Lawmaker says it’s time to change New Jersey’s anti-bullying law
New Jersey has what is considered by many to be the toughest anti-bully law in the nation, but one lawmaker is convinced the law needs to be tweaked.
Assemblyman Jon Bramnick, R-Union, said under the current system, the parents of the alleged bully are only told their son or daughter has been accused of harassment, intimidation or bullying at the end of an investigation conducted by the school. So he’s crafting a measure to ensure they would be immediately told when their child has been accused of a violation.
Bramnick says if a student is found guilty of bullying another child, “it’s a very serious mark on their history.”
Bramnick says a student accused of bullying has no "due process at all."
"The parents of the bully should be notified there’s a process going on, and they should be able to meet with the principal and simply explain to the principal what they know about the situation.”

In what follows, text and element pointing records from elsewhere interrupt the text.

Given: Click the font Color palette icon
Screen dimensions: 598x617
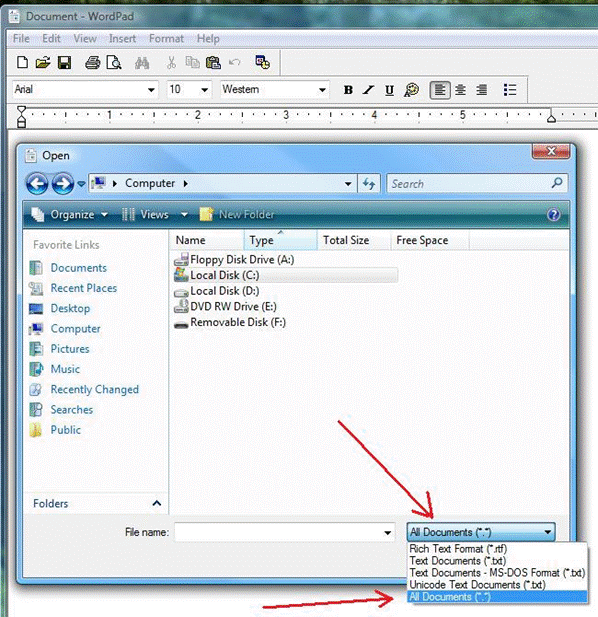Looking at the screenshot, I should [411, 90].
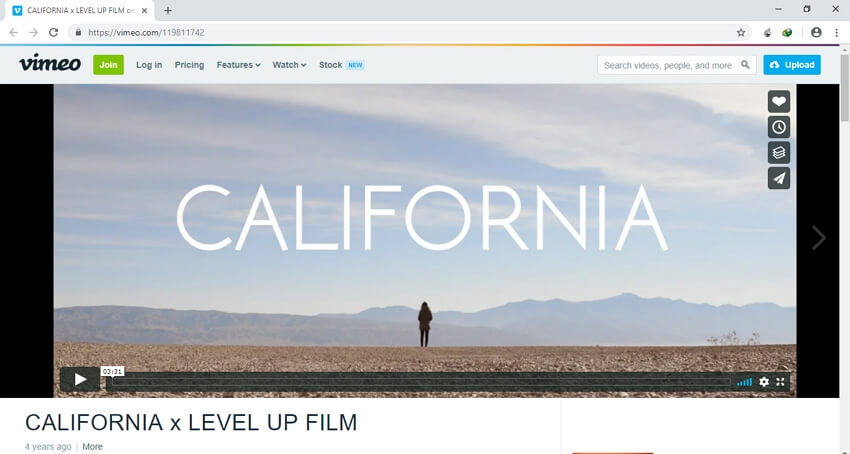Add video to Watch Later clock icon
Viewport: 850px width, 454px height.
(x=778, y=127)

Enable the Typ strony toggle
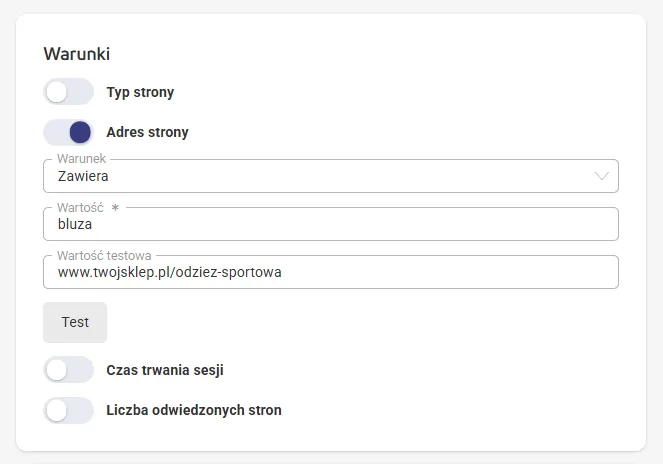pos(68,92)
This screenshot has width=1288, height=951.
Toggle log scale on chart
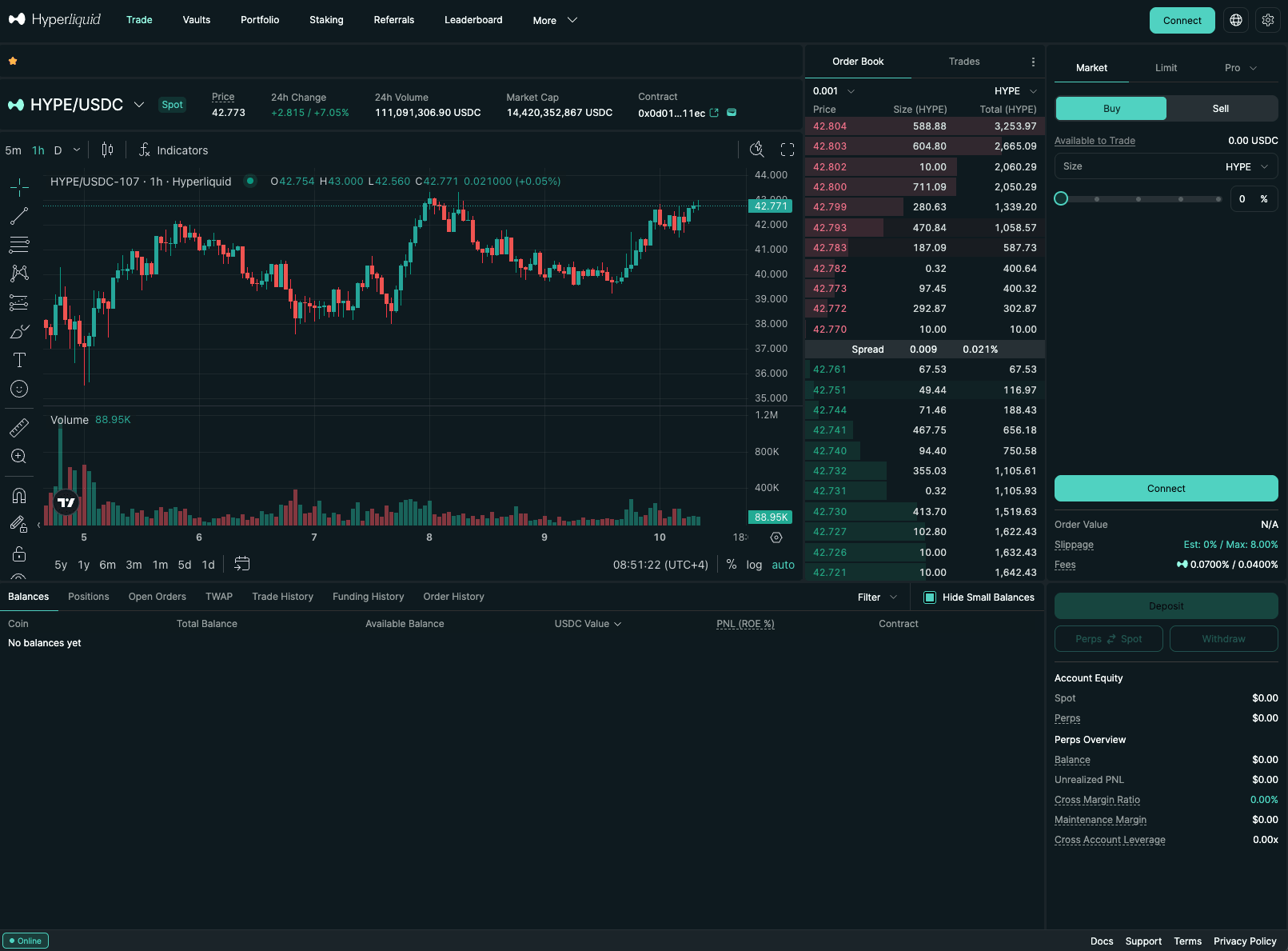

“We’re not trying to end the law, we’re not trying to defend bullies, but we are giving the parents of this so-called alleged bully the opportunity to be heard. They should at least have the opportunity to be heard and have a meeting with the principal. That’s all we’re saying.”
Gail Libertucci, an educational advocate and president of A Child Advocacy Place, said New Jersey’s anti-bullying law was enacted for a great purpose but “we’ve come to realize there are some unintended consequences that need to be addressed.”
She noted if a child is found at fault, depending on the school district, “the information is transmitted to the state and therefore it would follow them, let’s say if they apply for college, the student number would indicate that they had a HIB (harassment, intimidation and bullying) case.”
She pointed out in other districts the information is simply kept in a file cabinet, so it’s not consistent what happens to the data.
Libertucci also said if a child is classified as a HIB violator “then they have to go to court to have the label removed, so it’s kind of the reverse of our due process system here in our country where you’re innocent until proven guilty, with a HIB case you’re guilty until proven innocent.”
The Garden State’s anti-bullying law was adopted after the suicide death of Rutgers University freshman Tyler Clementi in 2010.
“We don’t want bullies in schools,” said Bramnick. “But if a principal determines to move forward with a bully investigation, it’s important to simply notify the parents of the alleged bully, so they can at least be heard and be notified of the process.
Bramnick said the legislation will be formally introduced within the next month or so.
State Department of Education spokesman Mike Yaple said in a written statement school discipline records are confidential, and parents do have the right to file an appeal if a determination is made their child had bullied another child.